Introduction
This document describes RCM based UPF upgrade failure due to configmgr is missing the host entry
Problem
When RCM (Redundancy Configuration Manager) controller initiates a planned UPF (User Plane Function) switchover from UPF 1(Active) to UPF 2(Standby), configmgr is expected to have both the UPF 1 and UPF 2 in its host list. But due to some reason configmgr does not have the Active UPF 1 in its active host list, contradicting with host list.on controller
And when RCM triggers UPF 1 switchover to UPF 2 in such condition, switchover process gets initiated. During switchover process configmgr tries to find the Active UPF 1 host details in its host list, but fails to find.

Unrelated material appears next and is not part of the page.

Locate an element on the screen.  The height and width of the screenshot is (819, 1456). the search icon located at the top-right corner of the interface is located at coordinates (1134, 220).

UPF switchover process fails with reason "Old Active moved from PendingStandby to Active due to timeout in receiving Standby state (planned switchover)" and UPF1 gets moved from PendingStandby to Active and UPF 2 from PendingActive to Standby.
//How to detect switchover failure is due to configmgr missing host details in its host list
In the RCM tac dbg covering such switchover failure times, look for log event in the configmgr pod log.

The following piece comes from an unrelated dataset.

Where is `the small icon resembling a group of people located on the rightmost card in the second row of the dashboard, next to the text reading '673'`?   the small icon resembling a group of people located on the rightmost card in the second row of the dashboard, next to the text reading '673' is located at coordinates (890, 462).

2024/01/12 09:08:26.878 rcm-configmgr [DEBUG] [sshclient.go:980] [rcm_grpc_ep.msg-process.Int] [RcmGenTrap]: SNMP Trap Raised: (SwitchoverFailure) - Switchover from 10.248.187.151:22 to 10.248.187.153:22 in Group:1 Failed! Reason : Active Not Found
If rcm tac dbg is NOT present, you can also confirm the UPF switchover failed due to this issue by looking for snmp trap from RCM controller ops-center.

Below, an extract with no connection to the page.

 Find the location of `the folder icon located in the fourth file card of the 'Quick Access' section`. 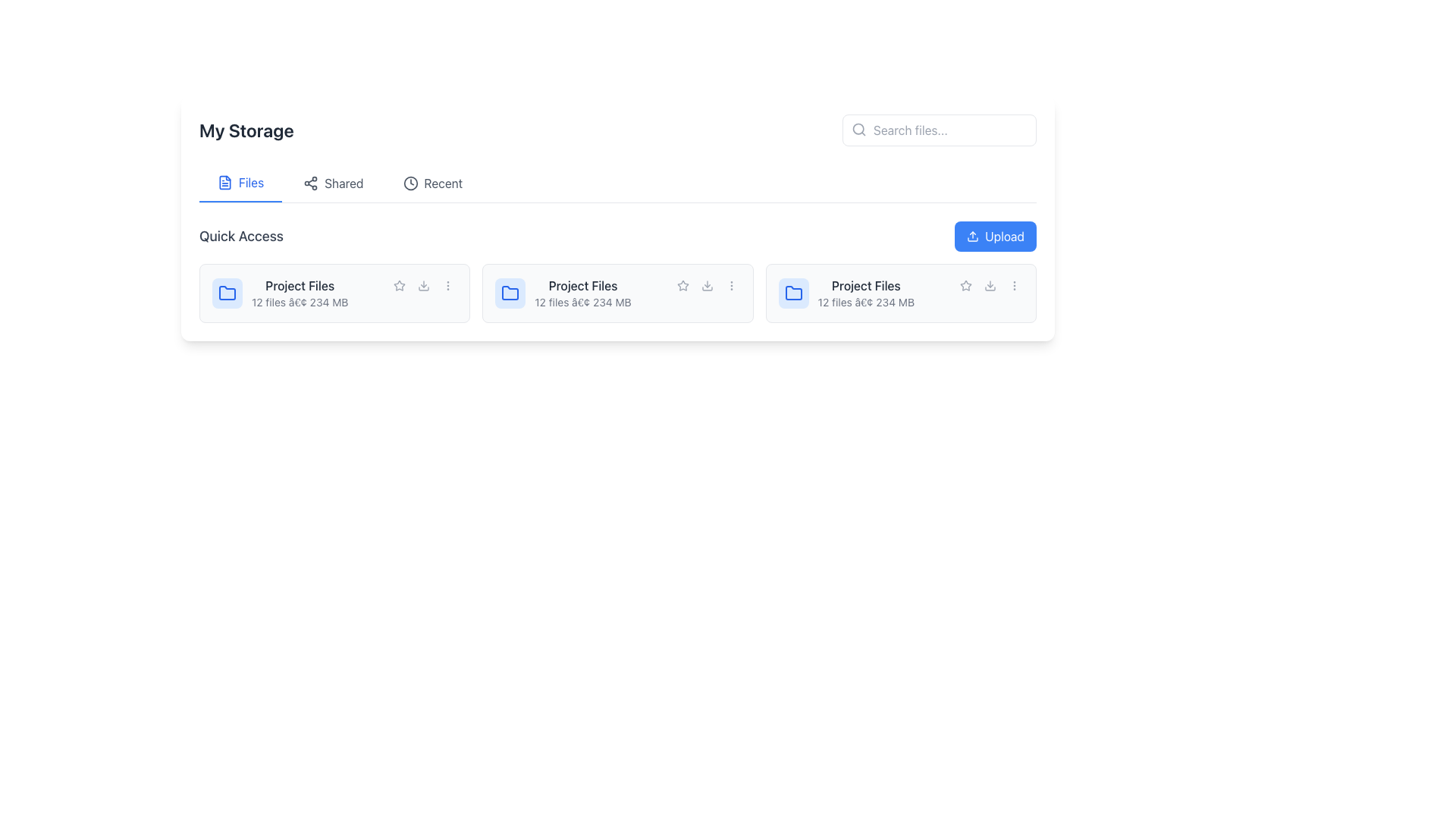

a) Login to Active RCM ops-center
b) Run command rcm show-snmp-trap history
c) Look in the snmp traps trap present
SwitchoverFailure 2024-01-18T05:19:45.Z 2024-01-18T05:19:45.Z rcm-configmgr Switchover from 10.244.127.23:22 to 10.244.127.29:22 in Group:1 Failed! Reason : Active Not Found
Solution
Untill permanent fix comes via Cisco bug ID CSCwi70133 Work around is to delete the configmgr pod from the corresponding AIO (All In One) K8s master node, using kubectl delete <configmgr-pod-name> -n <k8-name-space>
Example :
1. As part of pre-checks of the UPF upgrade automation work flow, checks to compare the controller and configmgr host list canbe done. If a host is missing in configmgr host list, configmgr pod delete can be done so that configmgr gets complete hosts list freshly from controller.
2. If UPF switchover is being given manually, collect 2 CLI commands outputs from active RCM and compare them to find if any Host(Active/Standby) is missing in the configmgr host output. If any host missing, issue configmgr pod delete from RCM AIO K8s master node & recheck the controller and configmgr host list. If the hosts are matching on controller and configmgr, proceed to manaul switchover of UPFs from controller.
a) rcm show-statistics controller
b) rcm show-statistics configmgr